Entgegen der einstimmigen Zustimmung des genannten Ausschusses im Juni 2020, jetzt die Blockierung. Trotz 90%iger öffentlicher Förderung und wegweisender inhaltlicher Vorgaben eines dezentralen Doku-Zentrums, das sowohl früheres Wohnhaus des NS-Schergen Hans Schemm, wie auch das Geburtshaus des Widerstandskämpfers Wilhelm Leuschners umfassen soll.

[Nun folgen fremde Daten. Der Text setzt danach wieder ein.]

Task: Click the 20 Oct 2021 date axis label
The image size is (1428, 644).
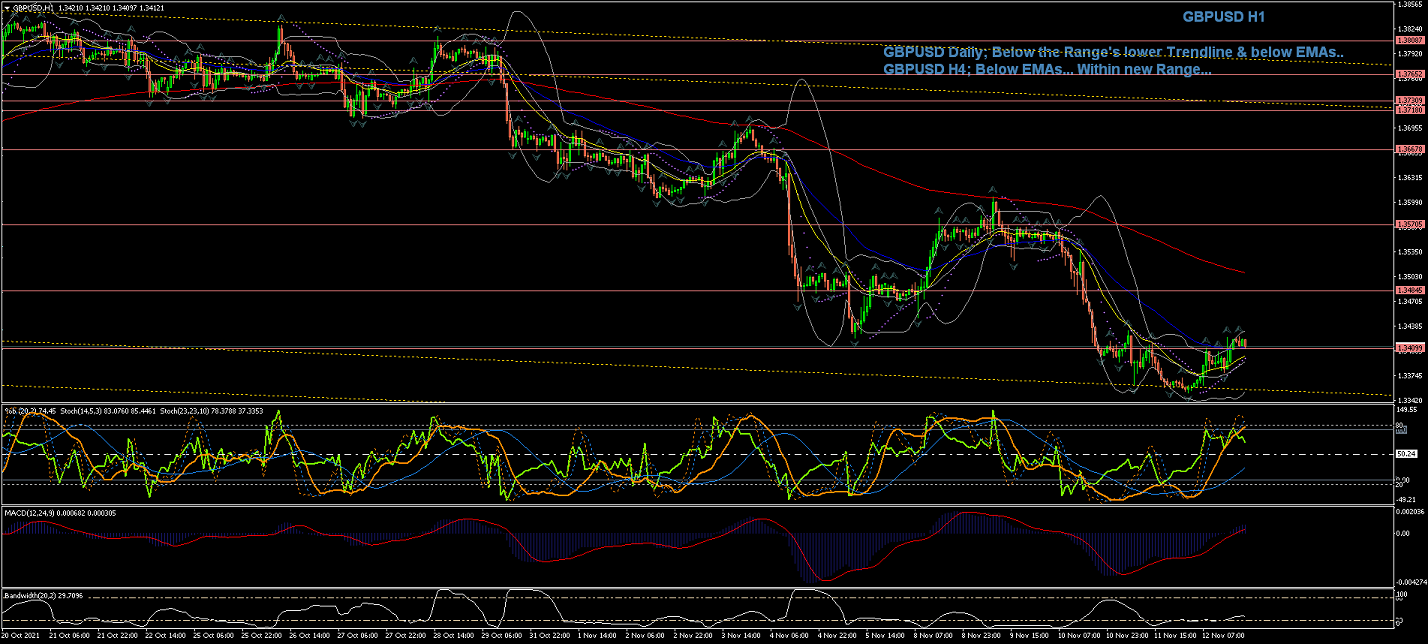Action: (20, 635)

Die veröffentlichten Ablehnungsgründen aus dem Kulturausschuss zum sogenannten ‚Chamberlain-Haus‘, auf dem Gelände von Wagners Villa Wahnfried,als zentrale Anlaufstelle für die Besucher des Doku-Zentrums, gehen fehl.
Weder wird dieses Zentrum eine Wallfahrtsstätte für junge und alte Nazis, wie auch das Reichsparteitagsgelände in Nürnberg mit dem dortigen Doku-Zentrum keine geworden ist, noch wird im künftigen Bayreuther Zentrum ein Rassist namens Houston Stuart Chamberlain gewürdigt werden. Vielmehr soll im Bayreuther NS-Dokuzentrum die menschenverachtende Ideologie, die im NS-Regime zu grausamer politscher Wirklichkeit geworden ist, in pädagogischer Arbeit entlarvt und den Besuchergruppen Wege aus der Inhumanität und zu Resilienz gegen Feinde der Demokratie aufgezeigt werden. Insoweit ist dieses ‚Wohnzimmer eines Rassisten‘ ein Erinnerungsort des Schreckens, der zeigen kann, was Schreibtischtäter mit ihrer ideologischen Arbeit historisch angerichtet haben. Finanzierung von Schulen und externer Bildungsstätten gegeneinander auszuspielen, wie im Kulturausschuss mehrfach zu hören war, verbietet sich angesichts der Notwendigkeit von außerschulischen Bildungseinrichtungen als Ergänzung und Erfahrungsort jenseits des schulischen Alltags.
Die Wilhelm-Leuschner-Gedenkstätte der Stadt Bayreuth im Geburtshaus Leuschners und unser Wilhelm-Leuschner-Zentrum sind seit mehr als zwei Jahrzehnten ein solcher Erinnerungsort mit entsprechenden Bildungsangeboten. Diese im Rahmen des NS-Dokuzentrums fortzuführen und erneuern zu können ist unser Anliegen als Stiftung des Erinnerns an einen herausragenden Widerstandskämpfer. Wir fordern den Bayreuther Stadtrat auf, dieses Zentrum offensiv zu realisieren.
Wir bitten Sie, sehr geehrter Herr Oberbürgermeister, sich weiterhin für die Errichtung des Doku-Zentrums einzusetzen und sind gerne bereit die Diskussion um die Notwendigkeit dieser Einrichtung zu unterstützen.